» **TASK TO CARRY OUT**
Present the lines below as a numbered list, leaving out any blank lines.

####

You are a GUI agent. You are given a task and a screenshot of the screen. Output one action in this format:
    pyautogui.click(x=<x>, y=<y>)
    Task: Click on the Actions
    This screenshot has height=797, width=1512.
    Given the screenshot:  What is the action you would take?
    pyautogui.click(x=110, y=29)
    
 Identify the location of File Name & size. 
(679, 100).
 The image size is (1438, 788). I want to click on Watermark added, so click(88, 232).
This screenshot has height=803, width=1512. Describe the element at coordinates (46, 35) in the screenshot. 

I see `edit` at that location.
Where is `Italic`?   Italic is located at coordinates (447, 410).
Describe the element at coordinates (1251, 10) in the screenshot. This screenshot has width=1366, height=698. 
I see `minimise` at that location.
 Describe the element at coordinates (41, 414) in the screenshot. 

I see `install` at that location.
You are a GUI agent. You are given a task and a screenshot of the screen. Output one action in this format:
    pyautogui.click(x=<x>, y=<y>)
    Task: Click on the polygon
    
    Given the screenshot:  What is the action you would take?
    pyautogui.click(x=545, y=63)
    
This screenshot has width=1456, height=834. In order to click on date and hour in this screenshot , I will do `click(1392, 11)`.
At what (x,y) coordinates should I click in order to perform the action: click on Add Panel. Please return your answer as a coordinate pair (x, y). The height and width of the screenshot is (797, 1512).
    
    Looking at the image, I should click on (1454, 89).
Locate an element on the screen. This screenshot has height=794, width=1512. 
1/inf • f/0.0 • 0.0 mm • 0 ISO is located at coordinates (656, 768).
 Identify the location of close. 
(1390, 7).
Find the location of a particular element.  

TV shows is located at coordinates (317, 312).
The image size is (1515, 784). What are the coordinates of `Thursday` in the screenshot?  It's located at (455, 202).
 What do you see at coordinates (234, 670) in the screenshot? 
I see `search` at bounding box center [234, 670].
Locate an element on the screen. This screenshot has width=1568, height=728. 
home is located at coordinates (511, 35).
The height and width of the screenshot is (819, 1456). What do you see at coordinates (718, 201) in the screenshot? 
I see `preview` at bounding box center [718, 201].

####

» **TASK OUTPUT**
1. You are a GUI agent. You are given a task and a screenshot of the screen. Output one action in this format:
2.     pyautogui.click(x=<x>, y=<y>)
3.     Task: Click on the Actions
4.     This screenshot has height=797, width=1512.
5.     Given the screenshot:  What is the action you would take?
6.     pyautogui.click(x=110, y=29)
7.  Identify the location of File Name & size. 
8. (679, 100).
9.  The image size is (1438, 788). I want to click on Watermark added, so click(88, 232).
10. This screenshot has height=803, width=1512. Describe the element at coordinates (46, 35) in the screenshot. 
11. I see `edit` at that location.
12. Where is `Italic`?   Italic is located at coordinates (447, 410).
13. Describe the element at coordinates (1251, 10) in the screenshot. This screenshot has width=1366, height=698. 
14. I see `minimise` at that location.
15.  Describe the element at coordinates (41, 414) in the screenshot. 
16. I see `install` at that location.
17. You are a GUI agent. You are given a task and a screenshot of the screen. Output one action in this format:
18.     pyautogui.click(x=<x>, y=<y>)
19.     Task: Click on the polygon
20.     Given the screenshot:  What is the action you would take?
21.     pyautogui.click(x=545, y=63)
22. This screenshot has width=1456, height=834. In order to click on date and hour in this screenshot , I will do `click(1392, 11)`.
23. At what (x,y) coordinates should I click in order to perform the action: click on Add Panel. Please return your answer as a coordinate pair (x, y). The height and width of the screenshot is (797, 1512).
24.     Looking at the image, I should click on (1454, 89).
25. Locate an element on the screen. This screenshot has height=794, width=1512. 
26. 1/inf • f/0.0 • 0.0 mm • 0 ISO is located at coordinates (656, 768).
27.  Identify the location of close. 
28. (1390, 7).
29. Find the location of a particular element.  
30. TV shows is located at coordinates (317, 312).
31. The image size is (1515, 784). What are the coordinates of `Thursday` in the screenshot?  It's located at (455, 202).
32.  What do you see at coordinates (234, 670) in the screenshot? 
33. I see `search` at bounding box center [234, 670].
34. Locate an element on the screen. This screenshot has width=1568, height=728. 
35. home is located at coordinates (511, 35).
36. The height and width of the screenshot is (819, 1456). What do you see at coordinates (718, 201) in the screenshot? 
37. I see `preview` at bounding box center [718, 201].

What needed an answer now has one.